■ Exercise details ■
Please rewrite all the records with "info icon" replaced by "information icon", leaving everything else unchanged.

::::

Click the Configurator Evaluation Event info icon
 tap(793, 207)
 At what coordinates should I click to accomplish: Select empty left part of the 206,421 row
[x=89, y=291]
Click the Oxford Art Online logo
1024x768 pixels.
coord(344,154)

::::

■ Result of this task ■
Click the Configurator Evaluation Event information icon
 tap(793, 207)
 At what coordinates should I click to accomplish: Select empty left part of the 206,421 row
[x=89, y=291]
Click the Oxford Art Online logo
1024x768 pixels.
coord(344,154)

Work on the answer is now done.